Showtime’s David Nevins also thinks there’s too much good TV
Have you ever wondered how that one person on your Facebook feed is able to watch every scripted series, from NBC all the way to WGN America, in addition to drinking craft beer at warmly lit bars, eating delicious meals at artisanal restaurants, and using a bevy of hazy Instagram filters? So does Showtime president David Nevins.
“There may be too much good TV,” Nevins said at Showtime’s Television Critics Association presentation, echoing a statement by FX Networks boss John Landgraf earlier this week. “[But] there’s never enough great TV. And we’re trying hard to make great TV.”
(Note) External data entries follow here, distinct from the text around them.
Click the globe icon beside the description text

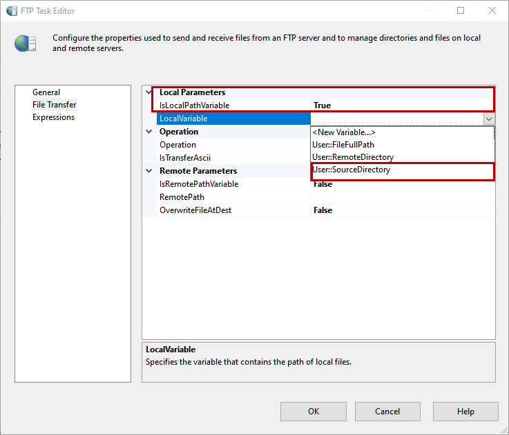pos(25,43)
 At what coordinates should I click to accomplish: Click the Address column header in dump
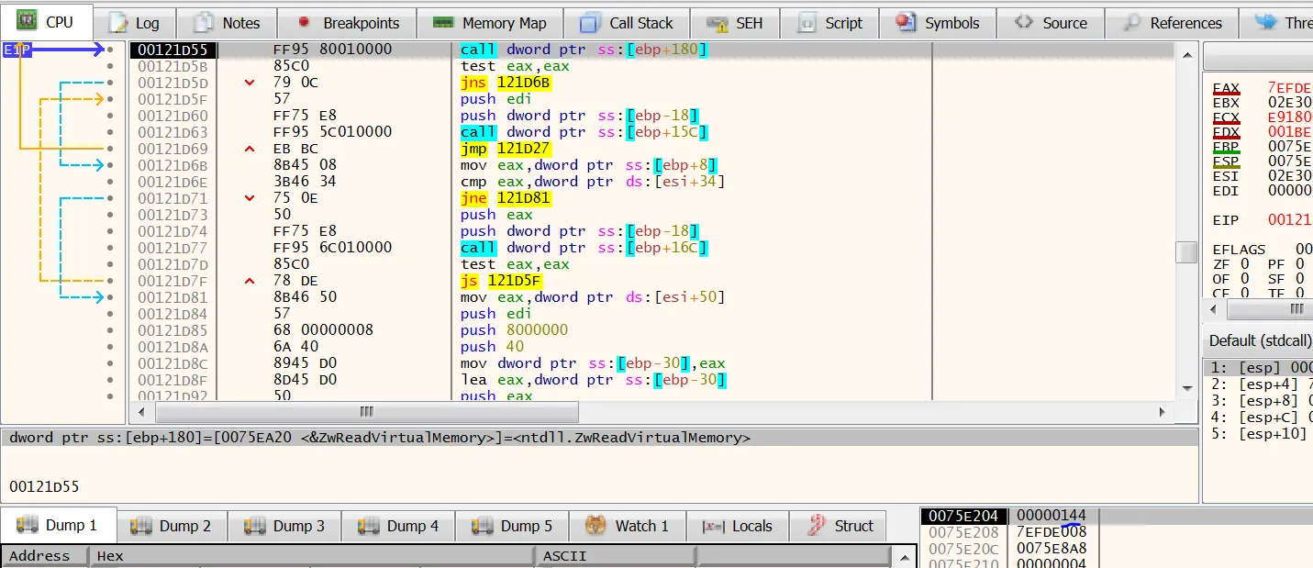[39, 555]
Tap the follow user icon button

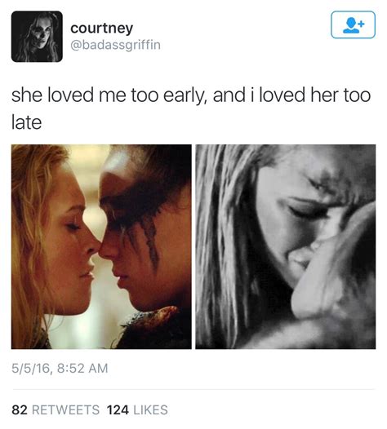(353, 24)
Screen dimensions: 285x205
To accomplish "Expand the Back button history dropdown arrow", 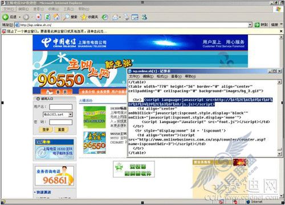I will click(x=19, y=17).
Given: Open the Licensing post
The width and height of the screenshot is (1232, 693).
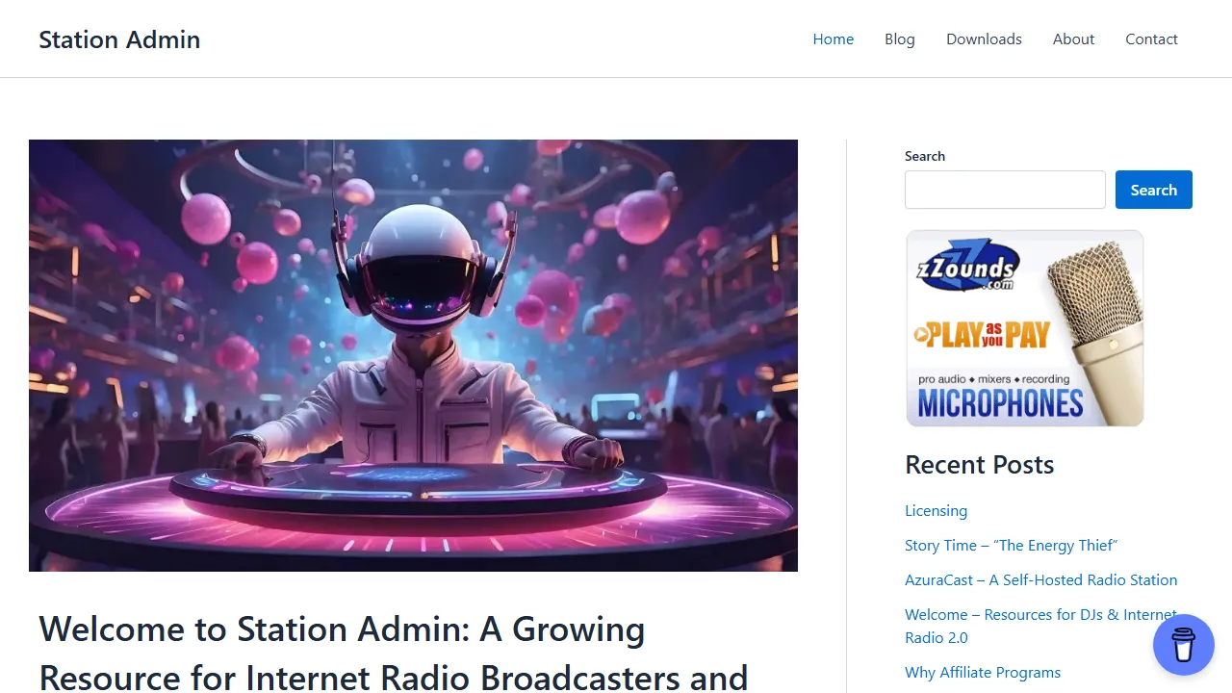Looking at the screenshot, I should [x=936, y=510].
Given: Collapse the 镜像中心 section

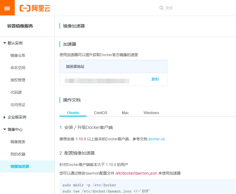Looking at the screenshot, I should [x=5, y=130].
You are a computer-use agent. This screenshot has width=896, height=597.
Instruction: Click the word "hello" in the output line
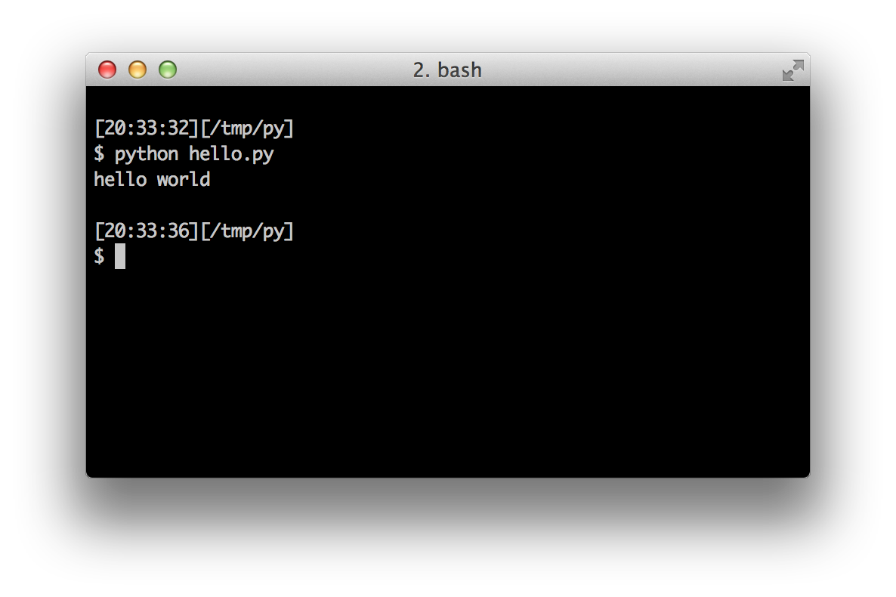pyautogui.click(x=120, y=180)
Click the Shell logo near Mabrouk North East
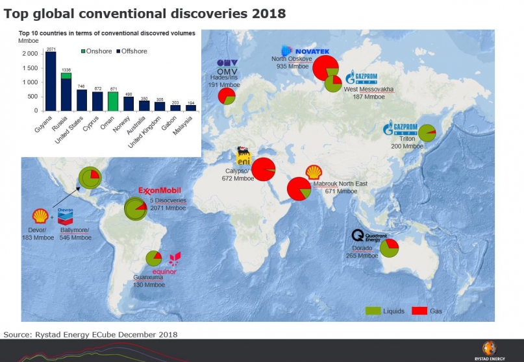Screen dimensions: 524x362 [x=313, y=171]
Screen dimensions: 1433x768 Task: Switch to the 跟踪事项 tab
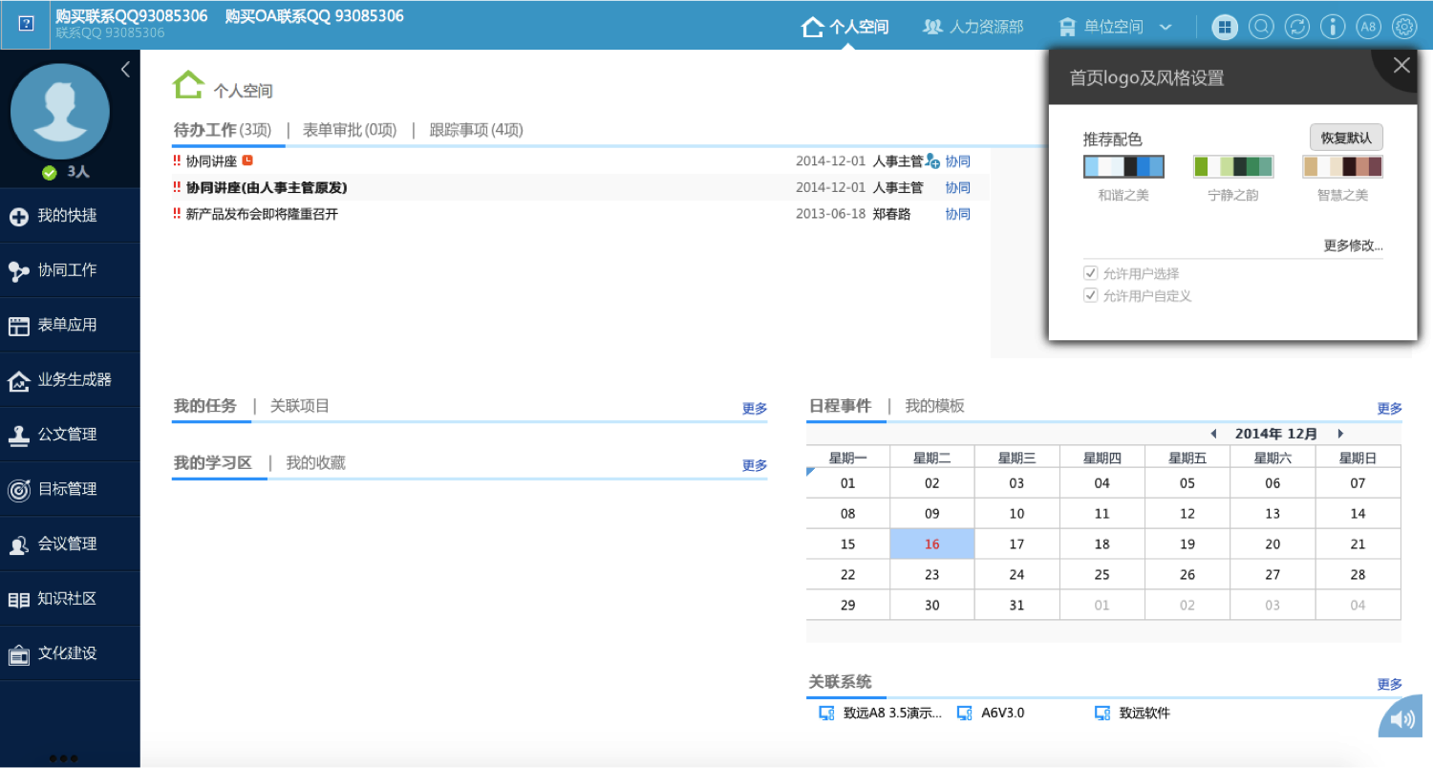[476, 130]
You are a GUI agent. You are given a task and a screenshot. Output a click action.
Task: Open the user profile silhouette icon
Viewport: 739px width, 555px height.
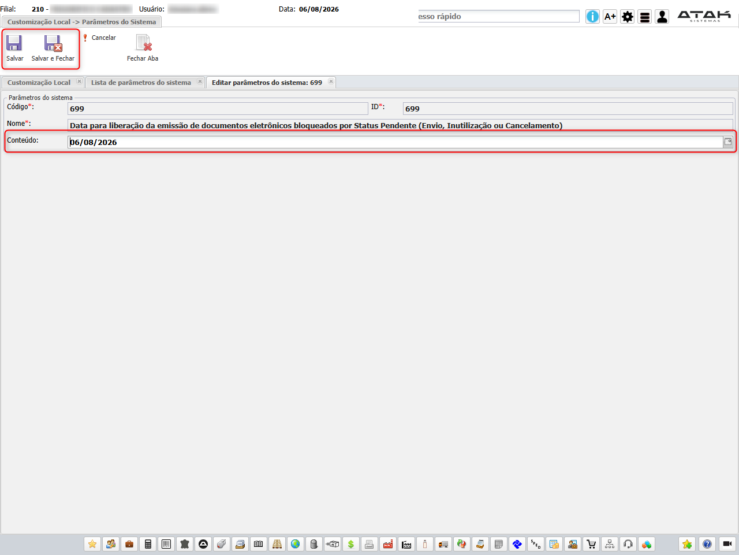click(662, 17)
“I long ago lost the ability to keep track of every scripted TV series, as I know you do, even though we all do this for a living,” Landgraf said. “ But this year, I finally lost track of the ability to keep track of every programmer who is in the scripted programming business.” (Neither of the Network heads offered an opinion on Crackle, per se, but they’re probably talking about shows on Crackle.)
And every streaming service and every network does seem to be getting into the scripted series game in recent years, a nice change of pace considering the boon of reality television in the early 2000s. But all bubbles must burst: The prime-time game show trend that was reborn after the success of Who Wants To Be A Millionaire, for example, is now simply a segment on I Love The 2000s, excluding a few holdouts.
Landgraf’s been beating the death-of-TV drum for a while now; he remarked six months ago at the Winter TCA meeting that “the amount of competition is just literally insane.” Now the FX boss is predicting “a reversal of the escalating numbers of shows as well as the networks that provide them.” Once again, we assume he’s talking about Crackle.